__Given text__
=======

Audio Example 1. Megan Thee Stallion’s [æ] vocable
[6] In this article, I examine one site of phatic rap vocality that, despite its ubiquity, commonly escapes scholarly attention: ad-lib vocables. Vocables have certain advantages in the study of rap vocality because they are, by definition, paralinguistic; they comprise “nonverbal voice qualities, voice modifiers and independent utterances” (Poyatos 1993, 6). Analogous to Adams’s (2008, 2009) method of bracketing off vocal rhythms from lyrical content for the sake of analysis, vocables thus provide an opportunity to explore the workings of timbre without being confounded by linguistic referentiality. I want to investigate how timbral elements in rapped vocals, as exemplified in the vocable, contribute not only to the structure of rap songs, but to the broader social semiotic field of artists’ branding and reception. I argue that vocables can, just like rhyme scheme and flow, play a systematic role in the shaping of a rap song’s form. To substantiate this claim, I’ll focus on the music of Houston rapper Megan Thee Stallion (Megan Jovon Ruth Pete), whose signature use of vocables represents a particularly fertile case study for this kind of phatic analysis. Praised by Rolling Stone for her “rich, deep, molasses-filled, and nimble” voice (Holmes 2020), Megan has emerged since around 2018 to become one of today’s most commercially dominant and influential rappers.(3) Her manipulation of a single vocable—the [æ] vowel (like the “a” in cat), produced with vocal fry, as presented in isolation as Audio Example 1—embodies a number of dynamic negotiations that reflect the evolving discourse of sexuality, gender, and race in 21st-century America.

=======

__What to work on__
Resume the passage on rap vocables, picking up right after its last sentence. The listing comes from a separate source and is unrelated to the passage on rap vocables.

__Collected material__

=======

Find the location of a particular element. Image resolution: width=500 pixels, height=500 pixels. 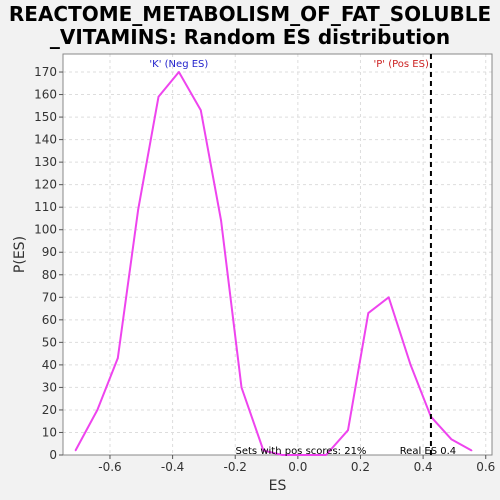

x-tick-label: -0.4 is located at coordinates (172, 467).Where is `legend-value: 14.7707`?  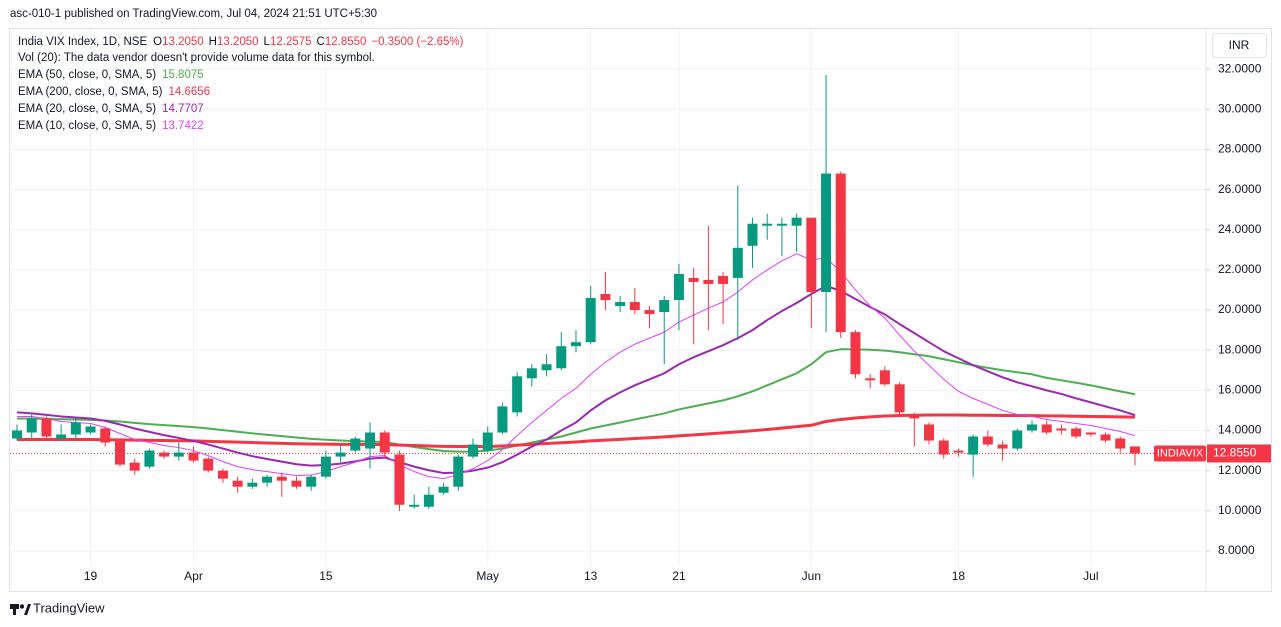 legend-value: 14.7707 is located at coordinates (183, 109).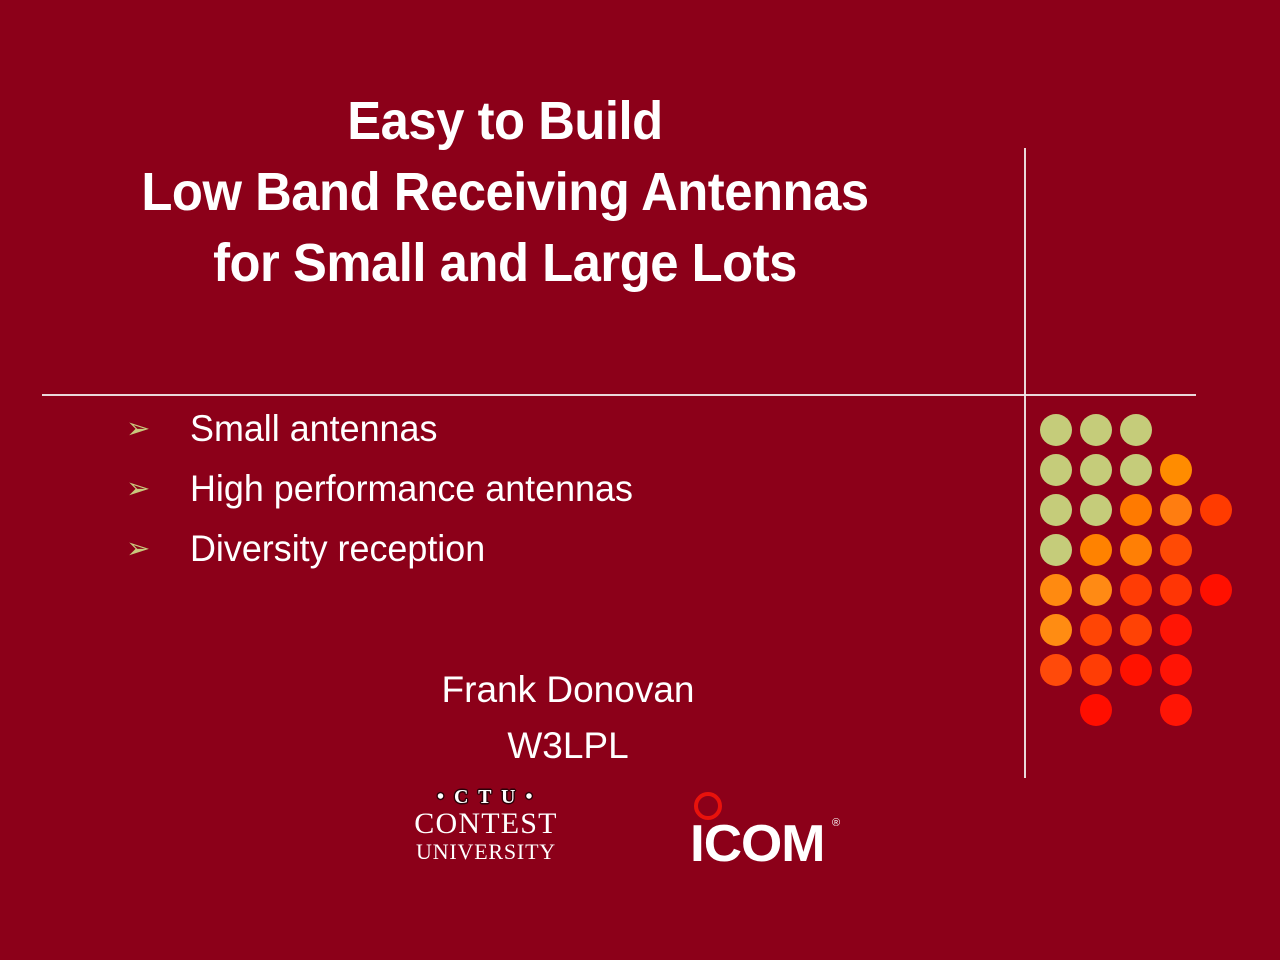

=======

__Output__
[7] The remainder of this article follows two tracks. First, I will attend closely to Megan’s use of this vocable through phonetic and timbral close-reading, statistical description, and discussions of representative songs to consider how the vocable works in musical context. I will roughly follow the integrative analytical outline developed elsewhere (Wallmark 2022), which charts the pathway of timbre from sound-generating acts to acoustics, perception, and semantics, leading to interpretation within a specific sociohistorical context. My analyses will also be aided with a “microcorpus” of all recorded instances of the [æ] vocable in her music. (I define the term “microcorpus” in paragraph 18 below.) Corpus methods offer an expansive analytical tool for quantifying musical patterns in rap (Ohriner 2019); however, to my knowledge, these methods have not yet been applied to timbral features of hip-hop vocality. Summarizing the corpus data, I argue that Megan most often uses the vocable in percussive contexts—for local rhythmic punctuation—and to demarcate formal boundaries between song sections, typically by way of hypermetrical anticipation (the “and” of beat 4 in measure 4, as in the previous “WAP” example).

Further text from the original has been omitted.